Matt Setzkorm is farm operations manager at Andrews Scenic Acres Farm and Market Winery and sits on the board of directors for the Halton Federation of Agriculture. The 35-year-old, who has been farming for over a decade, is part of the farming community that wants to be rooted in Halton and continue growing food for their community. But Setzkorm asks, “How will farming continue to be part of this community when farmers are living under continual threat of their farmland being taken by council?”
Setzkorm says, “Council plans our community’s future. But the process and timelines are skewed. In February council will vote on the official plan for the next 30 years. Then, they will consult. The community is not part of the process to shape our future until after the decision is made. That’s backwards.”
Even though the official plan is for 30 years, every five to ten years council revisits acquiring another 5,000 to 10,000 acres of prime farmland. Less than a decade ago the official plan scooped up 7,000 acres of first-class farmland that is still waiting to be developed.
Setzkorm would like council to slow down and look at the cumulative effects. He sees the loss of farmland and green spaces as a failure of council to develop future-oriented planning unique to Halton as the region develops housing and employment lands. Setzkorm believes getting the planning right is essential as is establishing a firm boundary that would encourage sustainable urban and employment growth.

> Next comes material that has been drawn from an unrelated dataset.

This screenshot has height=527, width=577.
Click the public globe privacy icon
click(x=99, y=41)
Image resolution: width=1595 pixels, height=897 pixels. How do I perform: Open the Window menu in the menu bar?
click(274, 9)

Andrews Scenic Acres is a popular pick-your-own destination that welcomes over 50,000 visitors a year and Setzkorm has seen first hand the strong desire for visitors to connect with farmers and local food.
According to Setzkorm, “The recreational, tourism, economic angle of farms like Andrews, Chudleigh’s, William’s, and Spring Ridge is huge for the local economy. Our farmers’ market buys from over 20 local producers and businesses that supply us with maple syrup, honey, jams and pies.”
Over 600 acres in size, about 150 acres of farmland are dedicated to growing fresh fruits, vegetables and flowers. The remaining acreage is planted with soil-enriching crops like soya beans, wheat, and straw that become food, animal feed and mulch.
As Setzkorm observes, “We are in the middle of a climate emergency compounded by a pandemic and supply disruptions. We need to support our local farmers. We need a reckoning on how to plan and adapt for our future to build resilience into our urban centres while protecting our farmland. Our community at large, and council, have the power to be smart about how we develop our residential and employment communities while accommodating growth within a smaller footprint to benefit all members of our community.”
Halton Regional Council votes on the boundary issue on February 9. There are 24 councillors, including the regional chair, with Oakville having seven representatives, Burlington six, Milton five, and Halton Hills, three.
To preserve the urban boundary, 13 regional councillors need to say NO to preferred growth and YES to NO boundary expansion — the only reasonable option to lower emissions, save taxes, address food security and prevent flooding and biodiversity loss.
Editor’s note, January 10, 2022. Previously, this article stated: “Halton Hills wants an additional 2,000 acres of land approved for development despite sitting on 1,4000 acres of land that has already received approval but has not yet been developed;” the correct number is actually 1,400 acres of land. The story has been updated.